It's always great to be an Internet user, but after the Federal Communications Commission released a report called Measuring Broadband America at this month's meeting, it's looking even better.

The annual report, published first in August 2011, said in its second edition that broadband speeds for several companies has risen in the past year, in some cases quite dramatically.

Zach White

A USA Today analysis found that the average speed increased from 87 percent of the advertised speeds to 96 percent since last year.

The biggest leap was for Cablevision, who bought our local provider Bresnan, now Optimum, in 2010, which went from 54 percent to 120 percent, tied for the highest rate with Verizon's fiber optic offerings.

"That is good news for consumers and good news for our economy," FCC Chairman Julius Genachowski said during the meeting. "Faster broadband has brought untold benefits to millions of Americans from distance learning to distance health care to telecommuting … to being able to hear loved ones thousands of miles away."

The study is the product of the National Broadband Plan, that was unveiled in March 2010 to fulfill a requirement of the American Recovery and Reinvestment Act.

There are a number of goals in the plan to make America more connected, more competitive, like ensuring that, by 2020, 100 million Americans have affordable access to 100 megabits per second download speeds, several times the fastest rates currently available here in Havre.

By comparison, South Korea, the world's leader in broadband speeds, announced in February 2011 their intention to offer 1 gigabit per second, ten times the U.S. goal, by the end of this year.

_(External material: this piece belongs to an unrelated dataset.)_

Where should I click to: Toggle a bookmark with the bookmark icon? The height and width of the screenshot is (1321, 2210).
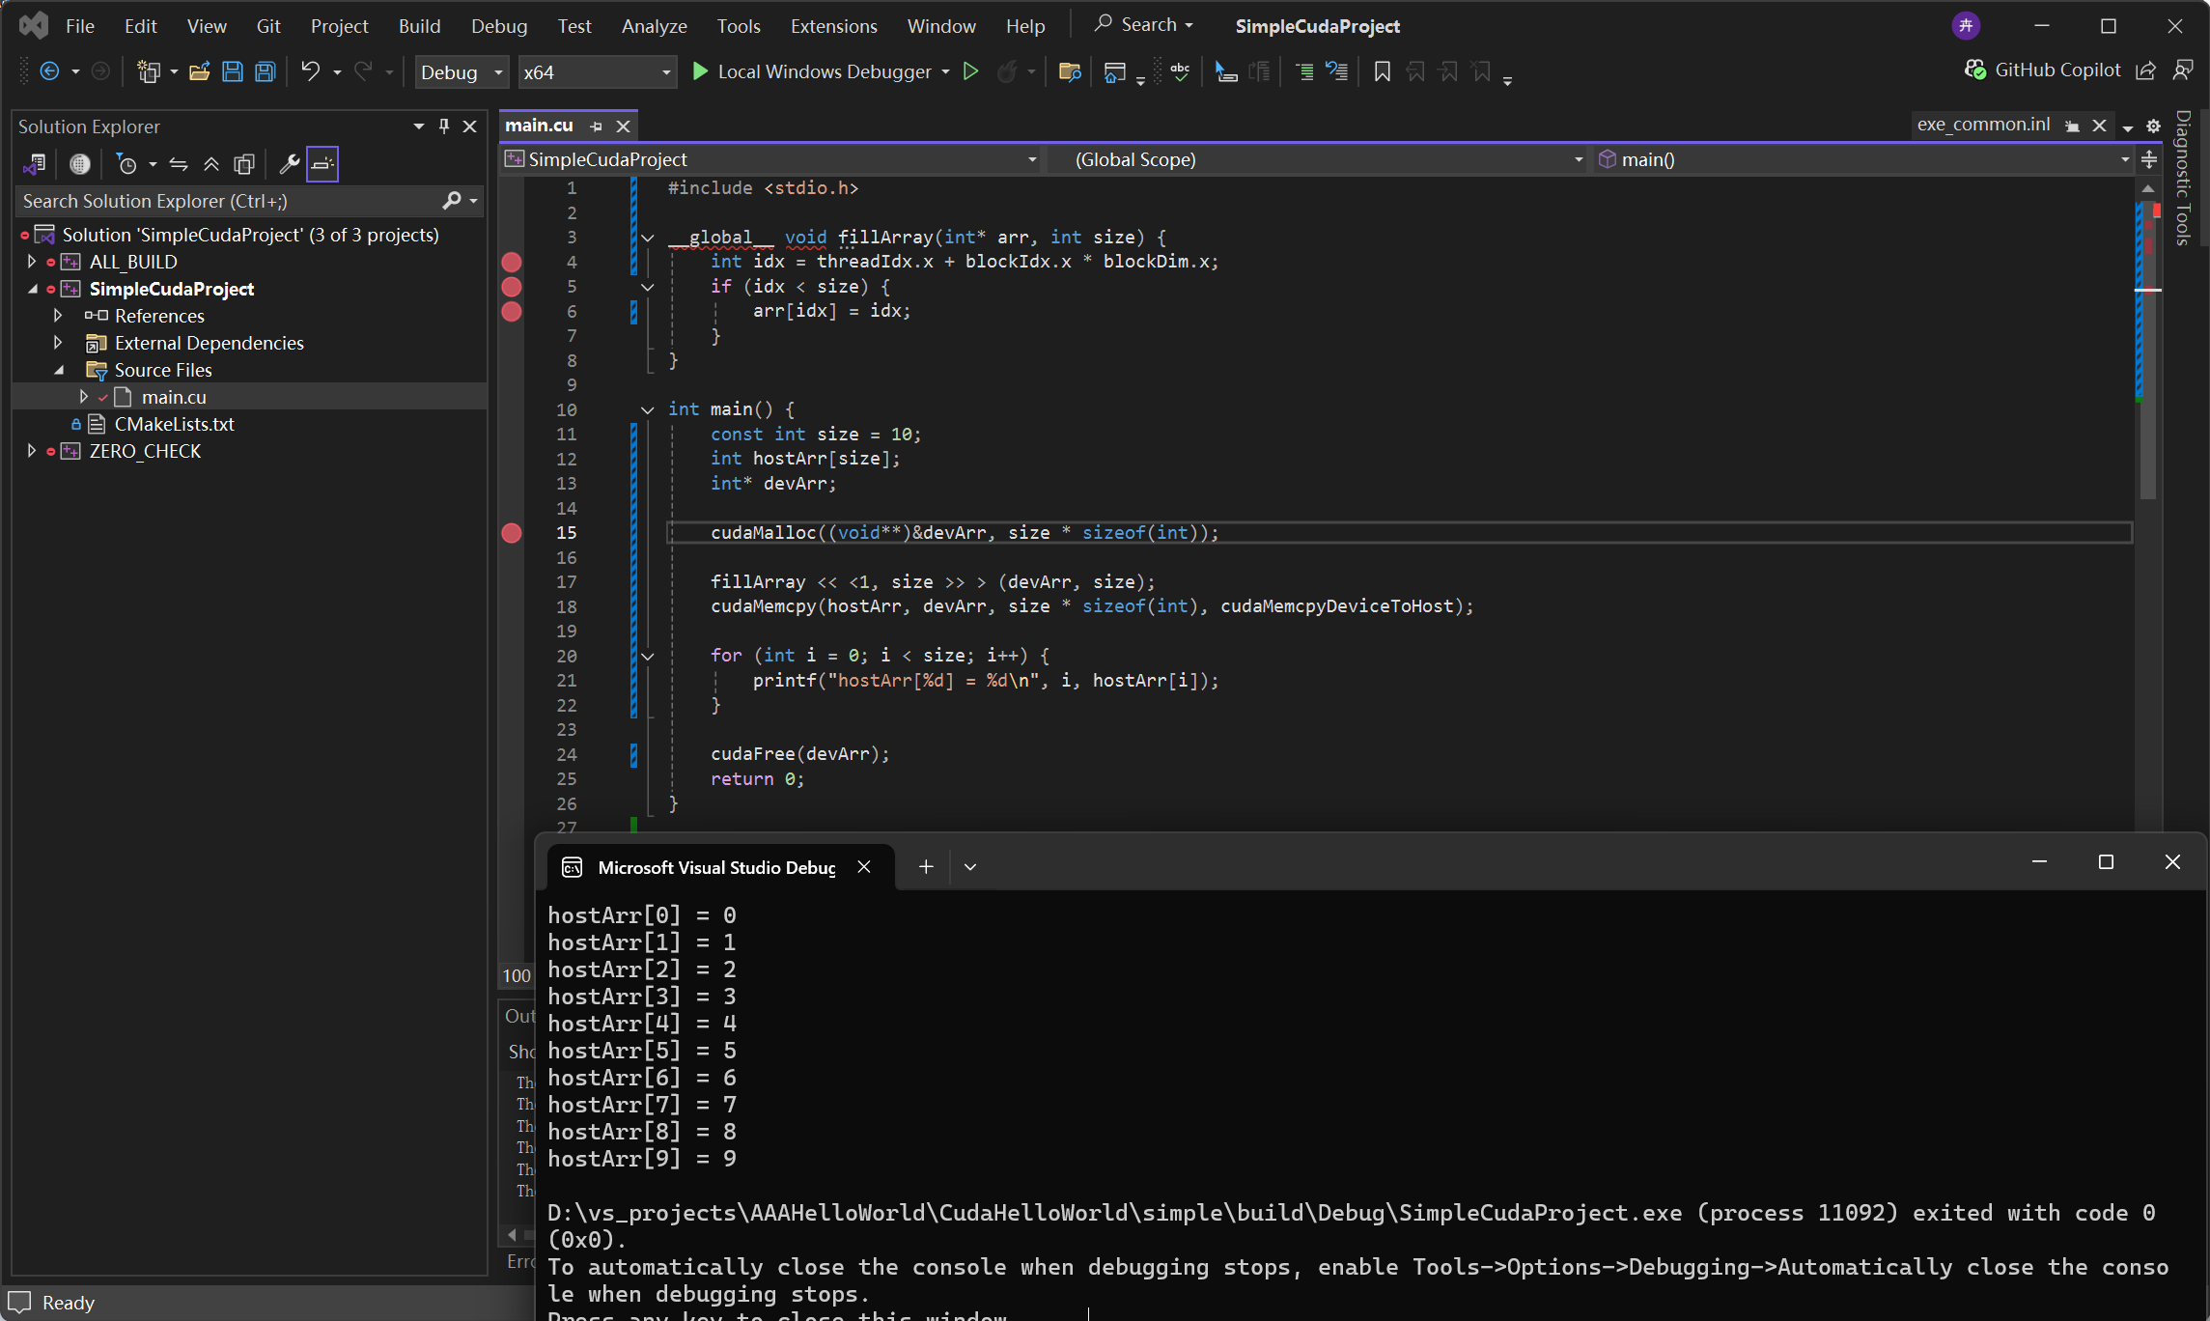(x=1382, y=71)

The plan will also reopen and privatize much of the wireless spectrum, after consolidating parts that were used for analog TV signal and satellite communications, to companies for commercial use to improve mobile broadband.

Genachowski and other Obama administration officials believe that expanding and encouraging broadband innovation are one of the most important challenges facing 21st century America.

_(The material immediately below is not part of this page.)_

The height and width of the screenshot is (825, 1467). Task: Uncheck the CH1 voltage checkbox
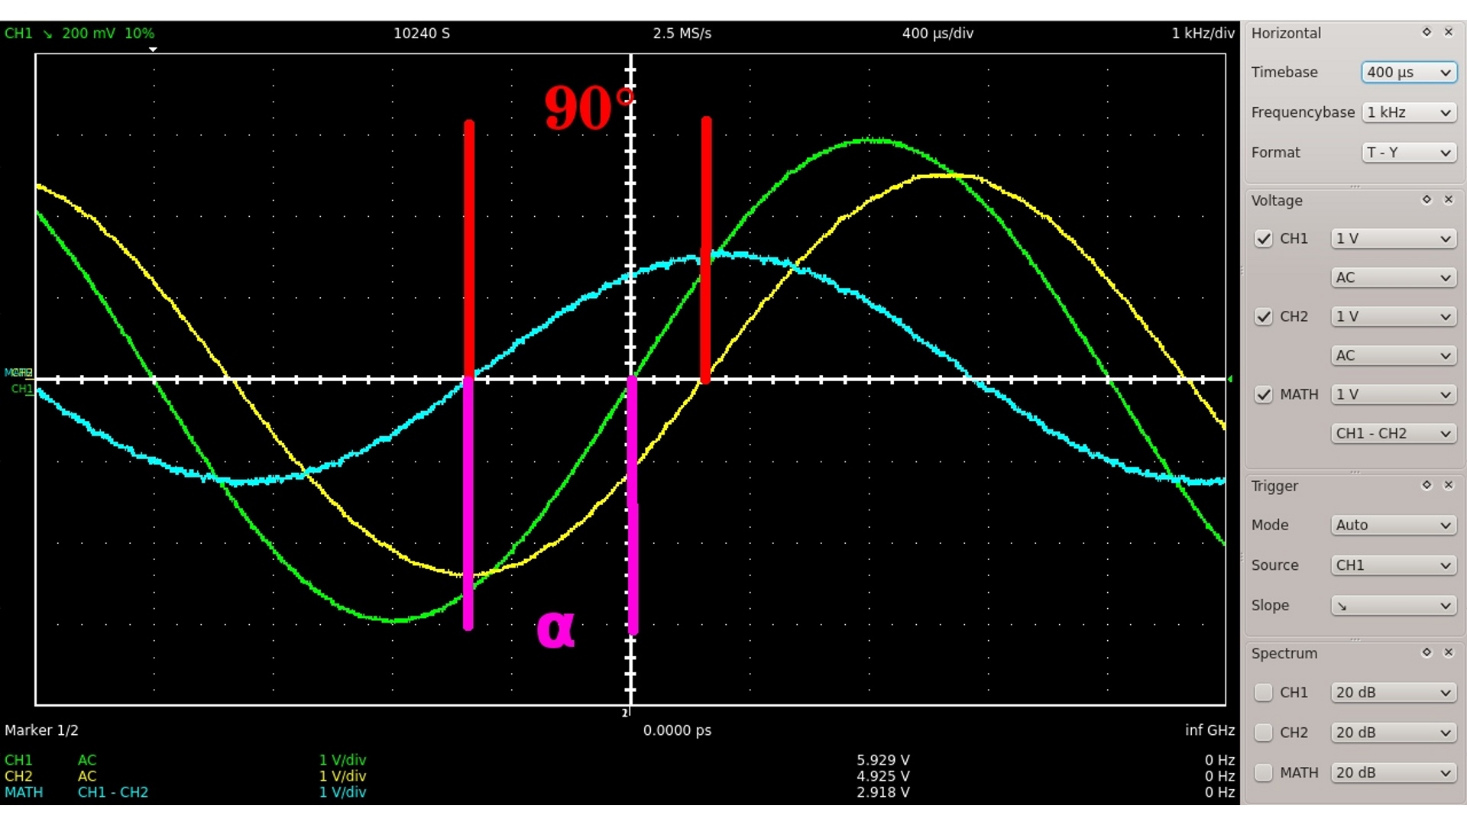click(x=1263, y=238)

"Like electricity a century ago, broadband is a foundation for economic growth, job creation, global competitiveness and a better way of life. It is enabling entire new industries and unlocking vast new possibilities for existing ones. It is changing how we educate children, deliver health care, manage energy, ensure public safety, engage government, and access, organize and disseminate knowledge," the NBP says.

The $831 billion ARRA, commonly called the "stimulus package," that required the plan also "appropriated $7.2 billion for the Department of Agriculture's Rural Utilities Service (RUS) and the Department of Commerce's National Telecommunications Information Administration (NTIA) to expand broadband access and adoption in communities across the U.S."

Our own Triangle Communications has used RUS funds to build astounding fiber optic service into communities Malta, south Havre and Rocky Boy. They can't offer it in Havre because CenturyLink controls Havre's in-town Internet infrastructure.

The USA Today article also mentions several local governments that have undertaken ambitious municipal broadband plans, like Bristol, Va., and Chattanooga, Tenn.

The article quotes a warning from Benjamin Lennett, from the New America Foundation's Open Technology Institute, that state governments, and their friends in the broadband industry, trying to put the kibosh on all this willy-nilly innovation.

"We have to figure out a way to increase the level of competition or we are all going to pay through the nose, and speeds are not going to keep up," Lennett said.

This sounds familiar, probably from when it was said 236 years ago, in Adam Smith's "The Wealth of Nations."

"People of the same trade seldom meet together, even for merriment and diversion, but the conversation ends in a conspiracy against the public, or in some contrivance to raise prices," Smith says.

Some things may never change. But the speed of your Internet connection is not one of them.